Un premier campus a été inauguré à Arras en mars 2024 et un partenariat a été signé avec l’Université d’Artois pour la formation continue. Jérôme Longuépée, directeur du service de la formation continue, décrit à Reporterre la complémentarité entre les deux organisations : « L’université a des compétences de formation sur la transformation écologique, mais elle valorise souvent mal ses formations, manque pour certains cursus de candidats et cherche à développer la formation professionnelle. En face, Terra Academia nous garantit des contacts avec des entreprises et des flux de publics – cadres et élus notamment – pour nos formations. »
Et la réception du projet par le personnel de l’université ? « Cela dépend des collègues », reconnaît Jérôme Longuépée : « Pour certains enseignants-chercheurs, l’idée de s’emparer de thèmes comme les bouleversements écologiques ou la crise de la biodiversité pour en faire de nouveaux métiers et de nouveaux marchés passent mal. D’autres collègues travaillent en revanche déjà avec des entreprises et des collectivités et ont bien accueilli le partenariat. »
Le 2 mai, l’institut Mines-Telecom a, quant à lui, passé le pas en signant un accord de partenariat avec Terra Academia.

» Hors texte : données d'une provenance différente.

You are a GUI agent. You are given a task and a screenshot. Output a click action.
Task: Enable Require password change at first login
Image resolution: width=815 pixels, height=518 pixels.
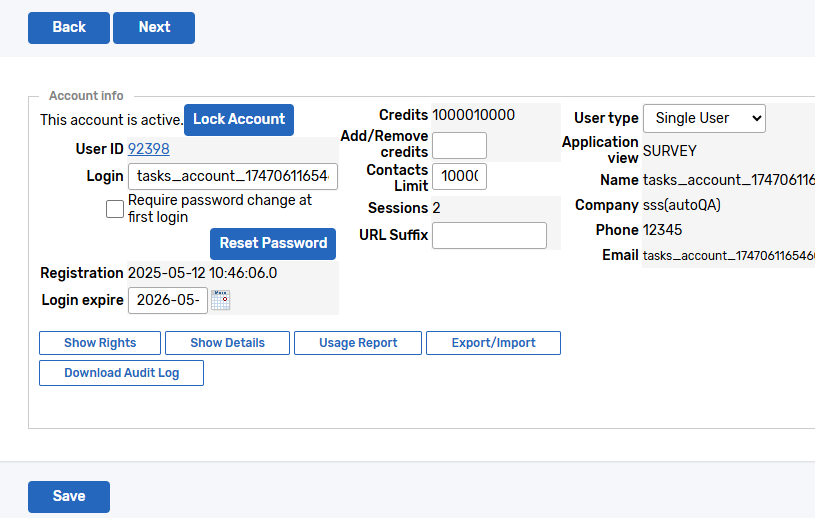click(115, 209)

La communication officielle donne peu d’éléments sur sa nature, si ce n’est l’engagement « à développer des échanges et des coopérations visant à atteindre des objectifs communs liés à la transformation écologique ».
Fabrice Flipo, professeur de philosophie à l’institut Mines-Telecom, déclare à Reporterre avoir découvert ce partenariat après sa signature : « Nous n’avons eu aucune information sur son contenu et les syndicats non plus. » Ce chercheur spécialisé dans le domaine du développement durable se dit par ailleurs « inquiet de cette décision unilatérale de la direction de l’IMT, qui augure mal du contenu pédagogique du partenariat ».
Ces dernières années, enseignants et étudiants des écoles d’agronomie se sont justement distingués par plusieurs prises de positions publiques pour des formations à la hauteur de la crise écologique, notamment l’appel à bifurquer des étudiants d’AgroParisTech en 2022.
En 2020, lors de la fusion des écoles au sein de l’Institut Agro, les étudiants avaient écrit une lettre ouverte à leur direction. « Les étudiants demandaient des enseignements en ruptures avec l’existant, une transition forte, des changements systémiques… et pas des solutions exclusivement techniques maîtrisées par les entreprises », soupire Chiara Pistocchi.